In the 1960s fewer babies were infected with pertussis. The pool of susceptibles was smaller, as mass vaccination had provided many babies with immunity, at least for seven years or so. The siblings, parents, grandparents and social contacts of unimmunized babies were immune, having long lasting immunity from natural infection, so there were few opportunities for babies to be exposed to whooping cough.
By the 1990s things had changed. Vaccine coverage was modest. A major survey in 1992 showed that only sixty percent of children had received their vaccinations by age two. The babies vaccinated in the 1960s and 1970s were parents, or even grandparents in the 1990s. Although there were fewer babies to infect than in the 1950s, those babies were exposed to many more sources of infection. The result was the increase in hospital admissions we reported.
In our 1997 paper we suggested the obvious. It was important to increase the number of babies immunised on time. This has been done. We also suggested booster shots could be given to parents, siblings, and even grandparents. It took ten or fifteen years, but this is now accepted.
We also suggested that population wide mass vaccination in the summer before an epidemic was expected might prevent an epidemic from occurring.
In 2000 the Ministry of Health replaced the vaccine it was using with a less effective one which conferred even more temporary immunity. The rationale was that the less effective vaccine had fewer side effects.

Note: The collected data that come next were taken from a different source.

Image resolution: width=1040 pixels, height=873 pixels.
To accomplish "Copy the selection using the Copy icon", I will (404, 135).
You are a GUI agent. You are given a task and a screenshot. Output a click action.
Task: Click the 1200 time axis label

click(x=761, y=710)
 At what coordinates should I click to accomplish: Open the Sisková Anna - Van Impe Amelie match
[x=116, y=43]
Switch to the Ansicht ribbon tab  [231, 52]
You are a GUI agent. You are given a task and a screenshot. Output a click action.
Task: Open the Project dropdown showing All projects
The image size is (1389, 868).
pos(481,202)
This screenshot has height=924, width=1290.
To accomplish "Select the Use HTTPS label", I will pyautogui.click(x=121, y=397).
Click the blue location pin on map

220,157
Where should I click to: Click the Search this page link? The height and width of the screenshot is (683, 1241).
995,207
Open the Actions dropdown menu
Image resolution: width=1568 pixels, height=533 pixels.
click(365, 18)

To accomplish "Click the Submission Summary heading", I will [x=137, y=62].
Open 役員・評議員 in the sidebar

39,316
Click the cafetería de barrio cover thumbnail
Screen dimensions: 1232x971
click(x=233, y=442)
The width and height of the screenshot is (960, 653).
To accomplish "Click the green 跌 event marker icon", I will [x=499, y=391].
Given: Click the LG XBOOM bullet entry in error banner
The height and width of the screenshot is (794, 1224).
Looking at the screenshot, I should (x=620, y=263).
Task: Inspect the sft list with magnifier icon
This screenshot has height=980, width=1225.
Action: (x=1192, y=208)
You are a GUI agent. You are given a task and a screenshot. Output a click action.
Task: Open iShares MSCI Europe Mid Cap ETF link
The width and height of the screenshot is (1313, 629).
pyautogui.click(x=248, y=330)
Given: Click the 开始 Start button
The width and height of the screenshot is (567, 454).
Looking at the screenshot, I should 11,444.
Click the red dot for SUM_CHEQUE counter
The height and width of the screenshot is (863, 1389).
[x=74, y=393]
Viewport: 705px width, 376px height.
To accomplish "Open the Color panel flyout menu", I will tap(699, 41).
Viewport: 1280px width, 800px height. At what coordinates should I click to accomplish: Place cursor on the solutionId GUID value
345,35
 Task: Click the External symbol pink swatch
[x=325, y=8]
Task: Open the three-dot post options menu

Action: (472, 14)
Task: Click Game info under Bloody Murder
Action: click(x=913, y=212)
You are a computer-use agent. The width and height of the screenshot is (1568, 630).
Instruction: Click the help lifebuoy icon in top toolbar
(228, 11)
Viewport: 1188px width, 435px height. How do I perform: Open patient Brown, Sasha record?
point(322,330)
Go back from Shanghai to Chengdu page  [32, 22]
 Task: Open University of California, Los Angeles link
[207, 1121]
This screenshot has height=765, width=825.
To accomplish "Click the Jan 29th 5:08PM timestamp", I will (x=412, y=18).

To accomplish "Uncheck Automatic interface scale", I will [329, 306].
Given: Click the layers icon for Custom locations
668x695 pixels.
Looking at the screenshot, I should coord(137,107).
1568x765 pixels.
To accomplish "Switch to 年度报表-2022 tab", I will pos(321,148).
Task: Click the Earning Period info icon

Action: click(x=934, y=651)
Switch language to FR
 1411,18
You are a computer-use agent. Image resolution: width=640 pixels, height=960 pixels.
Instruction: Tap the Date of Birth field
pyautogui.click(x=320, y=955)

However, what we did not talk about in 1997 was how the burden of disease could be reduced to pre-vaccination levels. How might the harm done by mass vaccination be reversed?
The problem today is a vaccine problem. There is not much more to gain by trying to mop up the last of the unvaccinated babies. It is unlikely that any senior doctor or any Ministry official will acknowledge this publicly, but that’s the truth of the matter.
The choice parents face is whether to vaccinate their baby with a vaccine that is fairly effective but which provides protection for only a few years, or whether to leave their baby unvaccinated against whooping cough. Unvaccinated babies can be protected from infection by ensuring they are not exposed to people with a cough. They should stay at home until they can crawl. Their social contacts can be given booster doses.
The effect of choosing not to vaccinate against pertussis is that the child will be infected naturally, if all goes well at age three or older. She or he will have long lasting immunity and will not infect younger brothers or sisters when they come along. Nor will he or she infect their own children.
This is a risk balancing exercise. If home is uncrowded and warm, if baby is born in spring or summer, if diet is good, if baby can be kept away from anyone with a cough, and if social contacts receive booster doses, then the risk of contracting whooping cough before age one is minimised. It is not nil, and pertussis is a nasty illness in the very young.
A parent who chooses to forego pertussis immunisation is faced with the further issue that pertussis is bundled together in the one injection with vaccines for polio, tetanus, diphtheria, hepatitis B and Haemophilus influenzae type B. Reject one, reject them all.
If the goal is to reduce the burden of disease, not just in the very young, but in the whole population, then the parents of those babies least likely to be hospitalised with whooping cough should decline this vaccine.